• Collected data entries
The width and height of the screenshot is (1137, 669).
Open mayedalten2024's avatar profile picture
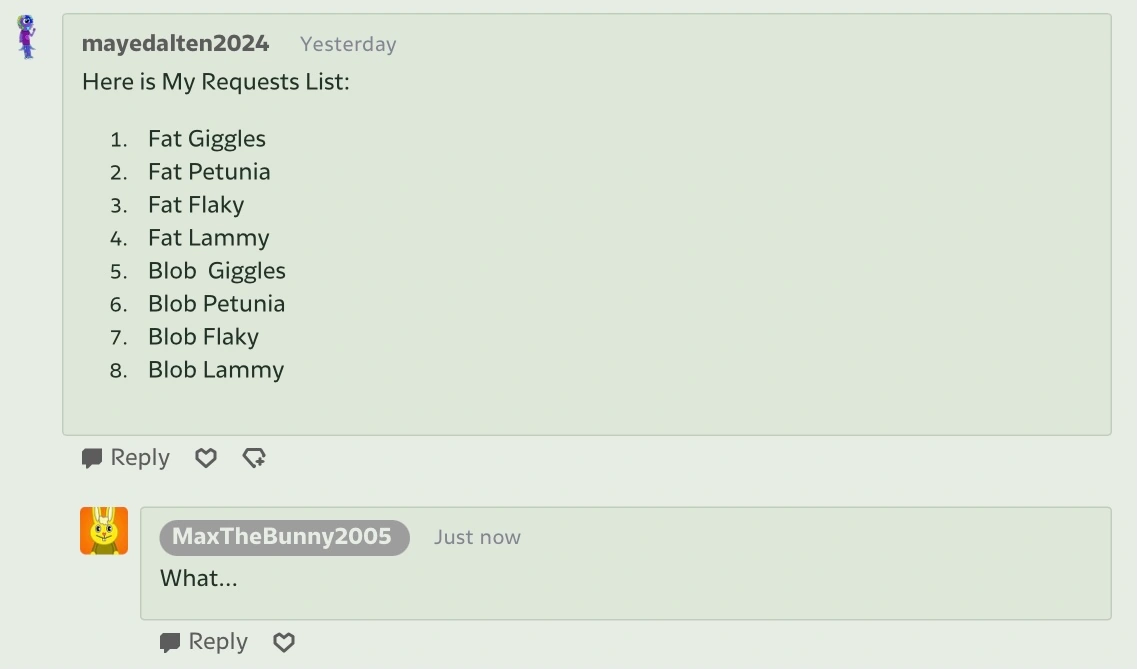27,36
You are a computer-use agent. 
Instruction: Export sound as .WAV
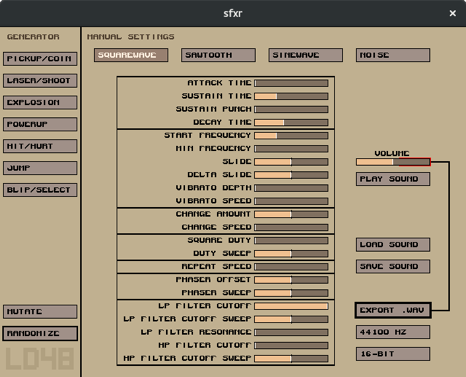tap(393, 310)
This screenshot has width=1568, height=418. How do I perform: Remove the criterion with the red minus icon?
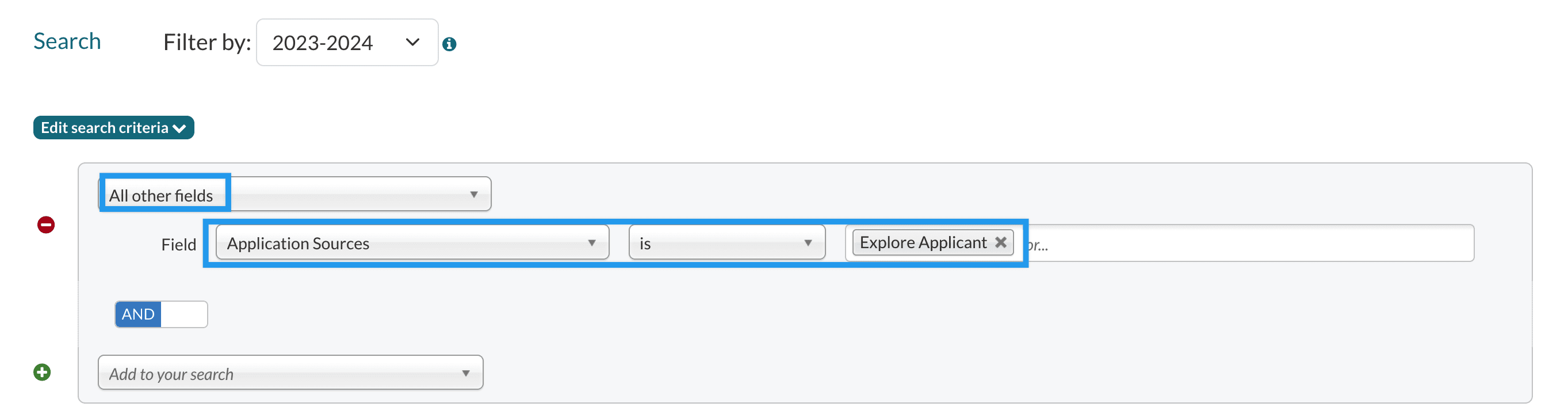pos(46,225)
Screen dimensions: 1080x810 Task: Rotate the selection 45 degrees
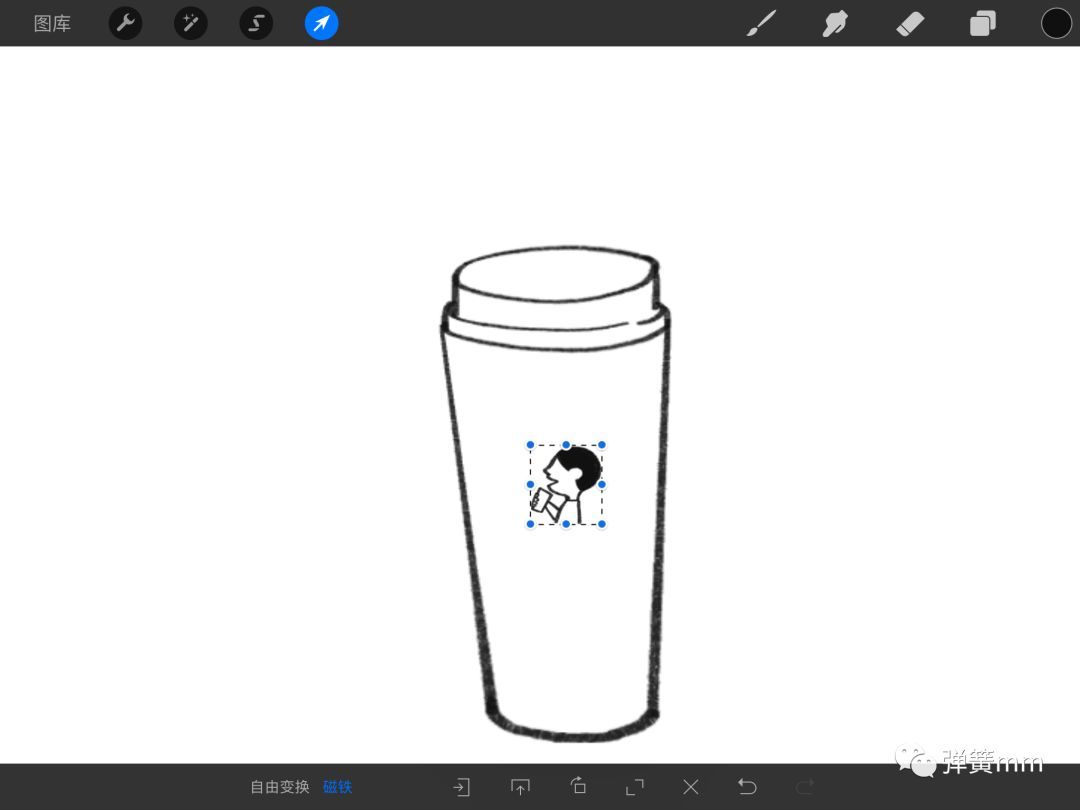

• Task description
Output every entry above exactly, minus the pictures.

• Your response
The width and height of the screenshot is (1137, 669).
Open mayedalten2024's avatar profile picture
27,36
You are a computer-use agent. 
Instruction: Export sound as .WAV
tap(393, 310)
This screenshot has width=1568, height=418. How do I perform: Remove the criterion with the red minus icon?
pos(46,225)
Screen dimensions: 1080x810 Task: Rotate the selection 45 degrees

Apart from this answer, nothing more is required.